Début du XXI° siècle, face à cette « dérive progressiste » de l’Eglise anglicane, la fronde des conservateurs conduit des hiérarques de l’Église anglicane à rejoindre l’Église catholique, une tendance facilitée par la proximité doctrinale entre les deux Eglises. Cette possibilité est ouverte aux ministres anglicans par une décision du pape Benoit XVI de 2011, liée à la Constitution apostolique Anglicanorum Cœtibus du 09 novembre 2009, créant, avec l’accord de l’Eglise d’Angleterre, trois Ordinariats anglophones qui permettent aux prêtres anglicans souhaitant se convertir au catholicisme de conserver leurs traditions : l’Ordinariat personnel de Notre-Dame de Walsingham (Grande-Bretagne et Pays de Galles) qui compte une centaine de prêtres en 2020, celui de la Chaire de Saint-Pierre (Etats-Unis et Canada) et celui de Notre-Dame de la Croix du Sud (Australie et Japon). A noter que ces membres du clergé sont souvent mariés et chefs de famille, comme le permet l’anglicanisme.

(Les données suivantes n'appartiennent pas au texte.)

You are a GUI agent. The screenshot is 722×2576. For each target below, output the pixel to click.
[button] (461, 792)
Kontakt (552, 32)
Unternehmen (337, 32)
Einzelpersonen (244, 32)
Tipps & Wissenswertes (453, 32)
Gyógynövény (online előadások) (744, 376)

.            L'Église d'Angleterre est aussi l'« Église mère » de la Communion anglicane traditionnelle (TAC : Traditional Anglican Communion) bien que dissidente. Celle-ci a été formée en 1990 à l'initiative de Louis Falk, prêtre originaire de l'Église épiscopale des Etats-Unis, avec la fédération internationale de 15 églises anglicanes membres qui sont indépendantes de la Communion anglicane, car en rupture pour des raisons d'ordre doctrinal. La TAC compterait environ 300.000 fidèles, même si elle en revendique 400.000, répartis en 33 évêchés. Son actuel primat est l'archevêque de l'Église catholique anglicane d'Australie.

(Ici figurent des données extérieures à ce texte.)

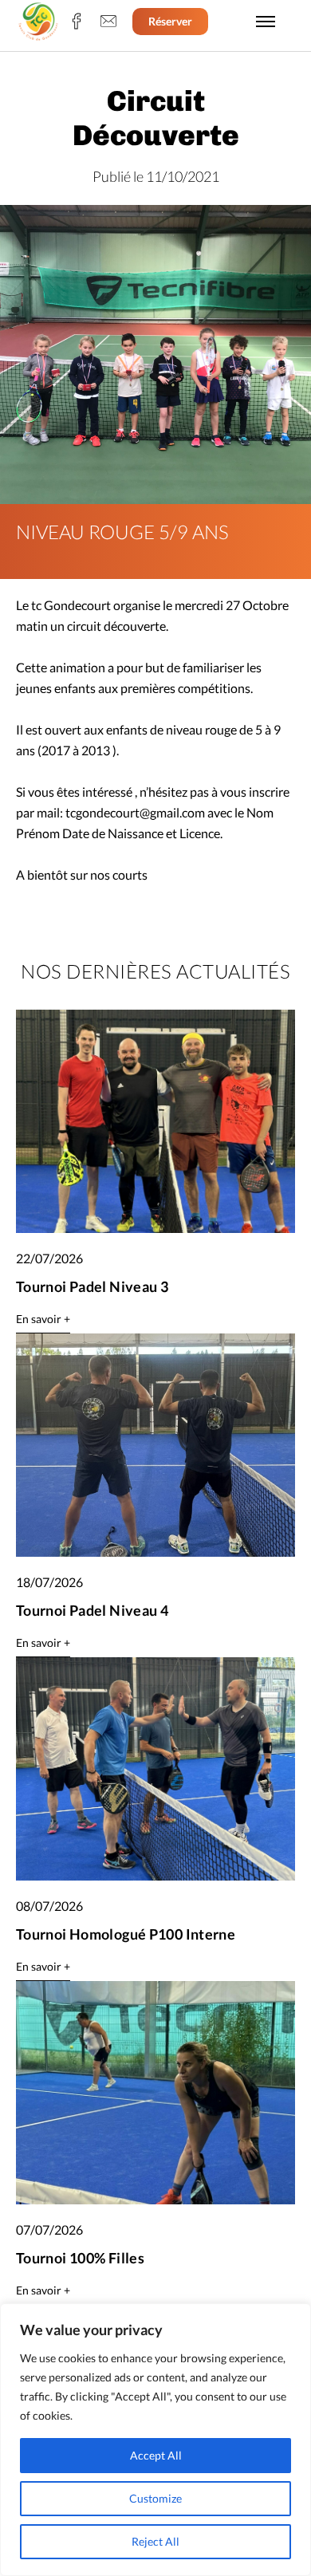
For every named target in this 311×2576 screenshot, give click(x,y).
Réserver (170, 21)
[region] (155, 2439)
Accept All (156, 2455)
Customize (155, 2498)
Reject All (155, 2541)
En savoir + (43, 1318)
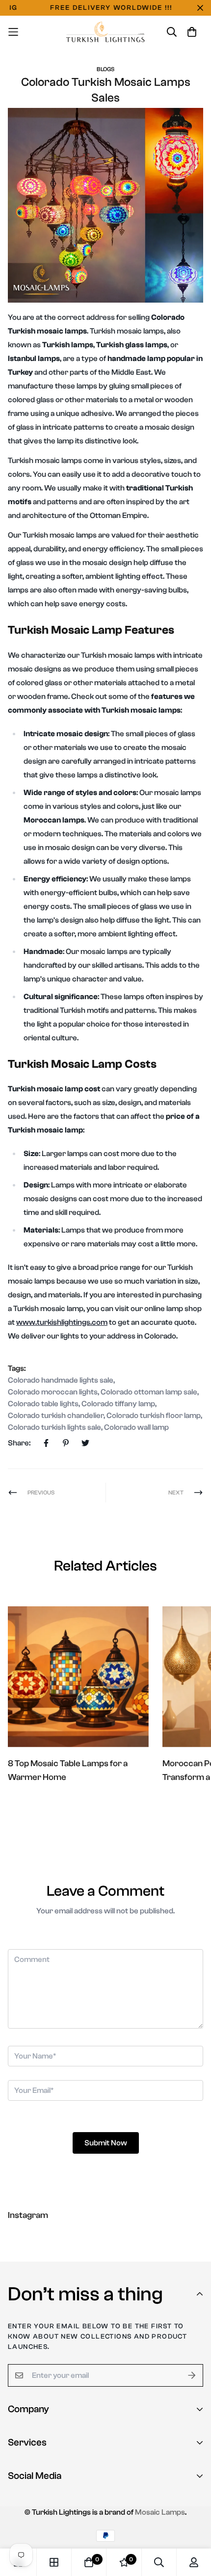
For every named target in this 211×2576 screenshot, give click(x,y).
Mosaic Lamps (160, 2512)
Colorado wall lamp (136, 1427)
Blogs (105, 69)
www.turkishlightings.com (61, 1322)
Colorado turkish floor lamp (153, 1415)
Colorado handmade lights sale (60, 1380)
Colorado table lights (43, 1403)
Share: (19, 1443)
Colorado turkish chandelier (56, 1415)
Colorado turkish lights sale (54, 1427)
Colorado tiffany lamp (118, 1403)
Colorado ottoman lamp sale (149, 1392)
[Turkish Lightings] (106, 32)
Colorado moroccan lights (53, 1392)
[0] (89, 2562)
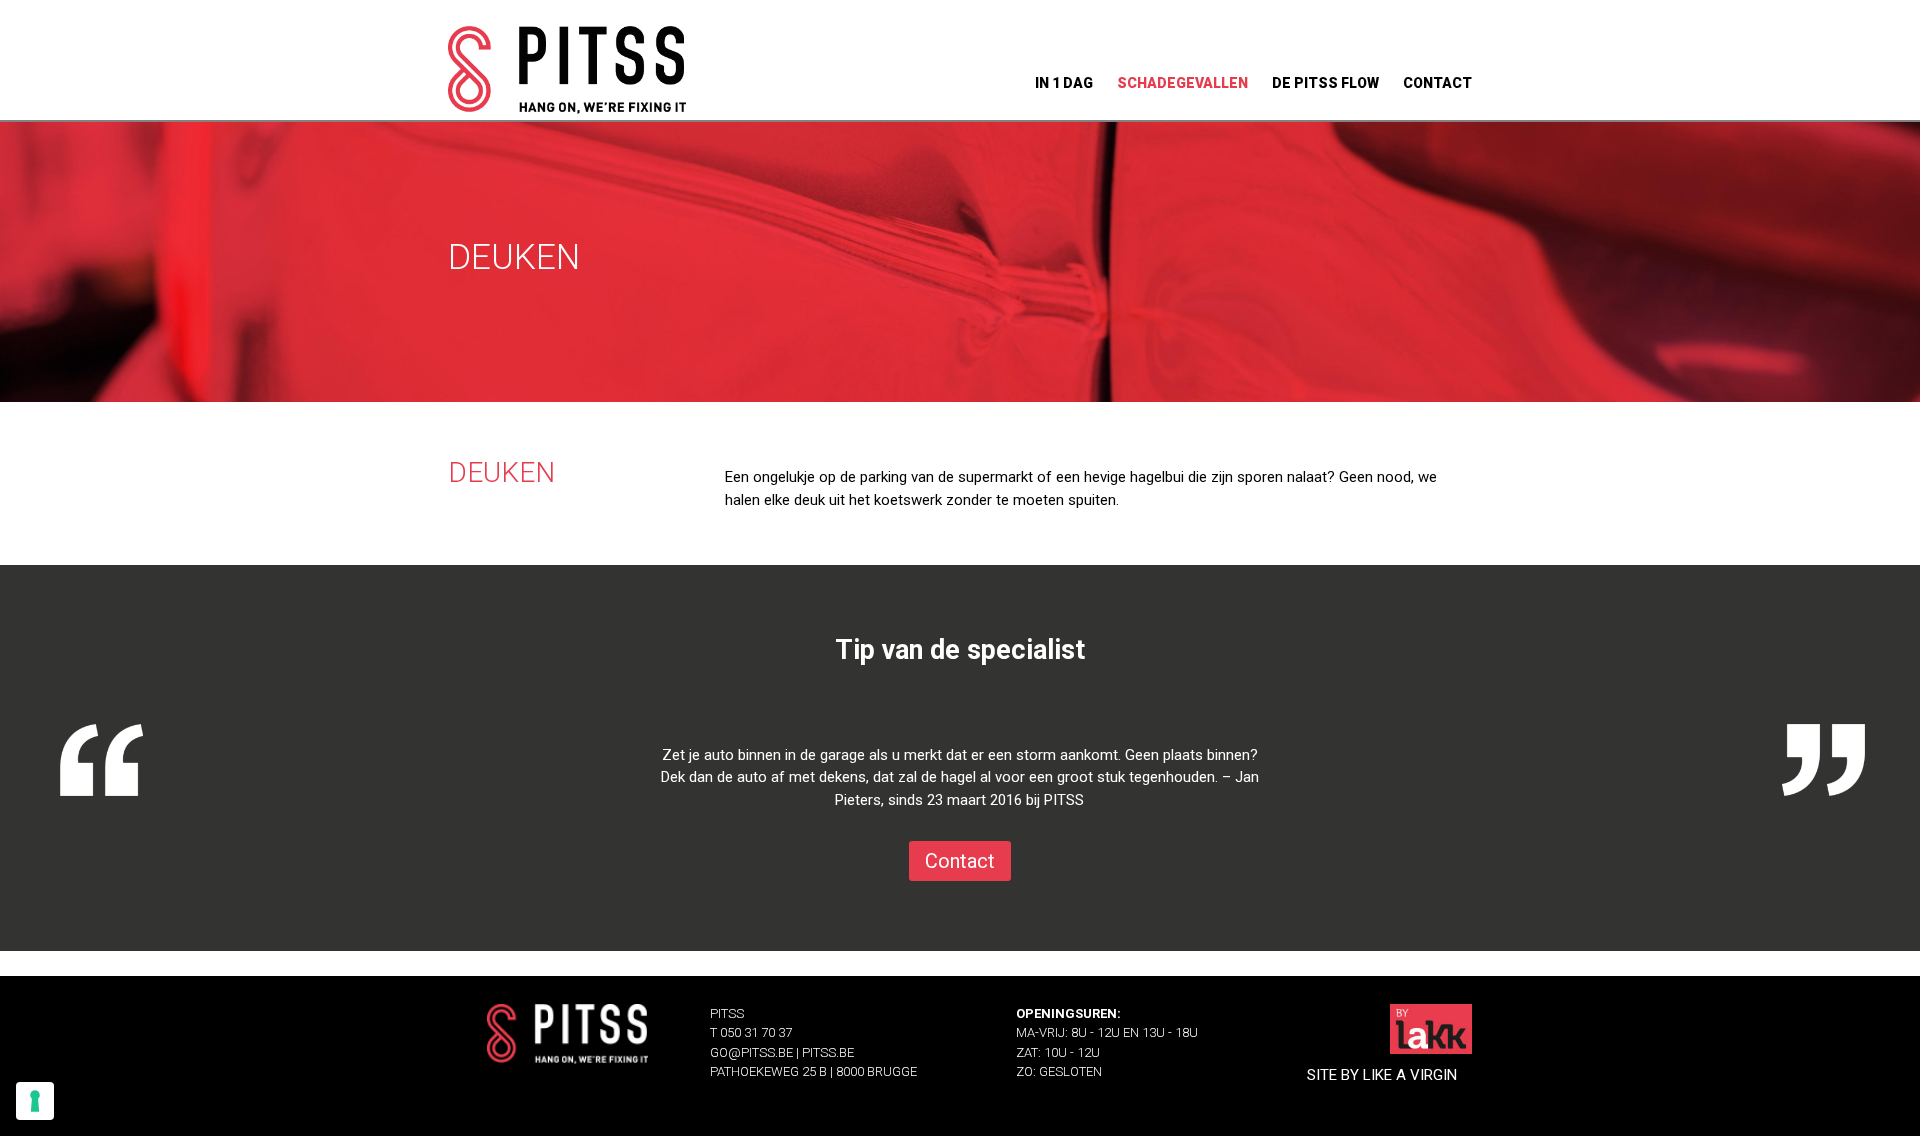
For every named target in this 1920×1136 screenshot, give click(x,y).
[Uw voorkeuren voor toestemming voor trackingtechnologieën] (35, 1101)
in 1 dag (1064, 83)
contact (1437, 83)
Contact (960, 861)
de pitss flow (1325, 83)
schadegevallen (1182, 83)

.            A noter qu’au Royaume-Uni de plus en plus d’églises détenues par des congrégations, sont fermées et vendues. Entre 2001 et 2016, 500 églises ont été vendues dans la seule capitale britannique.

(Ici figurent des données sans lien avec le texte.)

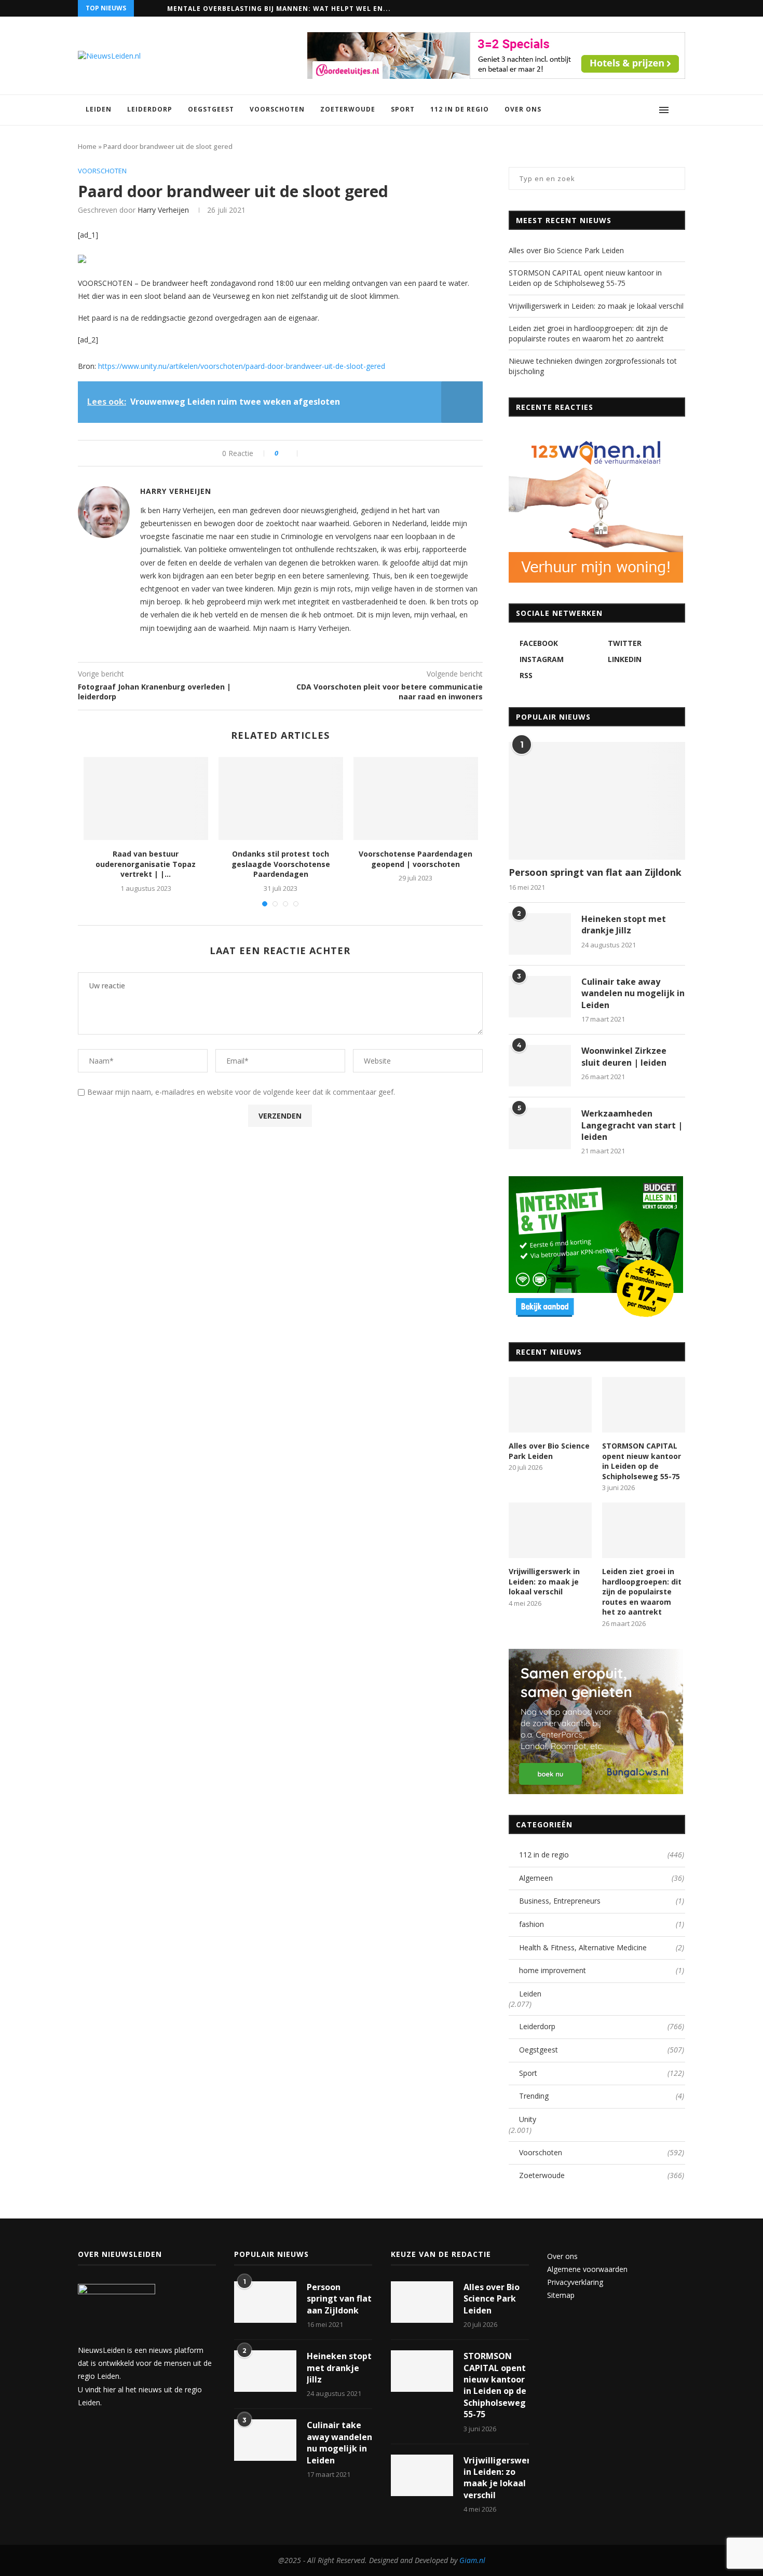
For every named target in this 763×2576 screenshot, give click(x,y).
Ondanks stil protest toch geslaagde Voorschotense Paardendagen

Note 1 - Le premier Parlement élisabéthain a adopté l'Acte de suprématie (Second Act of Supremacy) en 1558. Il déclarait Élisabeth Ière gouverneur suprême de l'Église d'Angleterre et instituait un serment de suprématie, exigeant de toute personne occupant une fonction publique ou ecclésiastique qu'elle jure allégeance au monarque en tant que chef de l'Église et de l'État. Toute personne refusant de prêter ce serment pouvait être accusée de trahison.

Note 2 - Il ne faut pas confondre l'« Église d'Angleterre » (Church of England), église officielle du Royaume d'Angleterre, avec l'« Église en Angleterre » (Church in England), qui désigne les Églises catholiques anglaise et galloise.